### Exercise instructions
**a)** In the Johnston College reunion post, who taught the Thomas Merton class?
**b)** Pick up the Johnston College reunion post right after its final sentence and keep writing in the same voice.

### Text provided
━━━━━━

I haven't played the Wild, the Innocent and the E-Street Shuffle for years. I only have it on vinyl. "Rosalita" drifts into my head as I finesse the Volvo into traffic on the Pasadena Freeway. I don't remember all of the words, just "Some day we'll look back on this and laugh and it will all seem funny."

Thursday, February 19, 2009

Your Memory May Vary


Your Memory May Vary
Fair Disclosure: Photo illustration of LM, Kaz, Mari and Steve has been cropped because a wardrobe malfunction caused sweater to ride up and reveal an unattractive sliver of stomach. Had it been someone else in the photo, I wouldn't have bothered.

I am warned and blew off as exaggeration, that it might take three hours on a Friday afternoon to reach Redlands from L.A. for the Johnston College 40th Anniversary reunion. It takes three and a half. The rain pounds and then there are clear stretches and the snow clad San Bernardinos explode the vista, the CALIFORNIA that inspired vintage citrus crate labels. West Covina. Fontana. Colton. Center of Industry. Hub of Progress. A double rainbow against the densely gray sky, a halo to drive-thrus and mini-malls and abandoned factories seems a good omen.

The campus looks more prosperous and new construction is a bit less hideous than the charmless seventies buildings it’s designed to obscure. My friend Steve, now of Asbury Park, blanches to be compared to Truman Capote, but Tru was a genius at bon mot and I try to assure him that the comparison is based on wit, emphasis on rapier, not countenance. I cling to him like a terrified kindergartner to Mother’s thigh on the first day of school.

Steve and I stay on the edge of things noting how well or poorly people have aged and taxing our memories to remember who fucked who. We marvel that most of our professors look far less old than we’d expected and realize that even though we thought they were ancient when they taught us, they were far younger than we are now. There is a really charming new firepit on the campus but the drum circle is held inside due to rain. I have no desire to drum in a circle, my drum fantasies confined to being Georgia Hubley of Yo La Tengo. It is difficult to admit, but once I get over being there, it sounds pretty cool.

My Thomas Merton class was taught by Doug Bowman. He does a professor character, donning in antique cap and gown and pleasing the crowd. There was probably an extensive reading list for the class but I only remember reading Merton’s autobiographical stuff. We were to keep a journal during the class. I probably wrote a few pages but I remember presenting a notebook during my final evaluation which had added gravitas, fattened with pages of work from other classes, and then blushing demurely and asking that it not be read. I did not confess this to Bowman thirty three years after the crime but I wish I’d told him that I can still see the print of the words on the page of Seven Storey Mountain and myself curled up on an Indian bedspread in West Hall reading them.

━━━━━━

### Raw data
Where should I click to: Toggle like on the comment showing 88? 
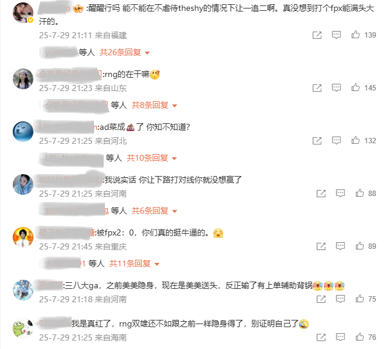pyautogui.click(x=360, y=193)
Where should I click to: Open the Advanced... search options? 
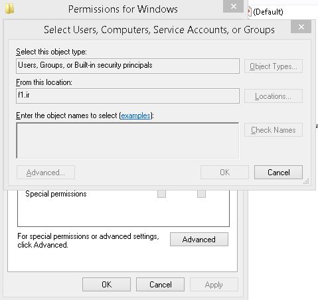coord(46,172)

━━━━━━

### Exercise responses
**a)** Doug Bowman

**b)**
There was a cataclysmic occurrence at Johnston after my time and as a result the word "buffalo" is constantly evoked to much delight, the Johnston College secret handshake for alums not yet eligible for AARP. There are two buffalo head broomsticks and suddenly two young people start screaming "buffalo" and begin a frenzied dance through the circle, buffalo held high and then handed off to someone else to dance and chant with even greater fervor. This sends Steve and me to the no host bar and we return just in time to see the final dancer rip off his clothes (not wearing underpants). Harry, you are right that I am a total asshole, crying because my Volvo needs a transmission job until I met a man who drives a Hyundai. However after drum circle I will take none of your guff for my treatise on the flaccid dick. (See "The Other Stimulus Package, 2 posts previous)

There is much mythology about the origin of the buffalo thang and the same pertains to the lore of my own era. The coffee house at Johnston was called Coz McMuffin’s. This is my memory of how that came to be. I came to Johnston with my toy poodle, Gladys. John MacRonald took to calling her "Coz McMuffin. She was sort of a white cotton ball because I never clipped or bathed her. Once in a while when I was home on break my mother would snatch her up and take her to the Poodle Parlor. Gladys, with full poodle coiffure, including shaved snout and pompom tail was humiliated to return to Johnston and face the other mangy mutts.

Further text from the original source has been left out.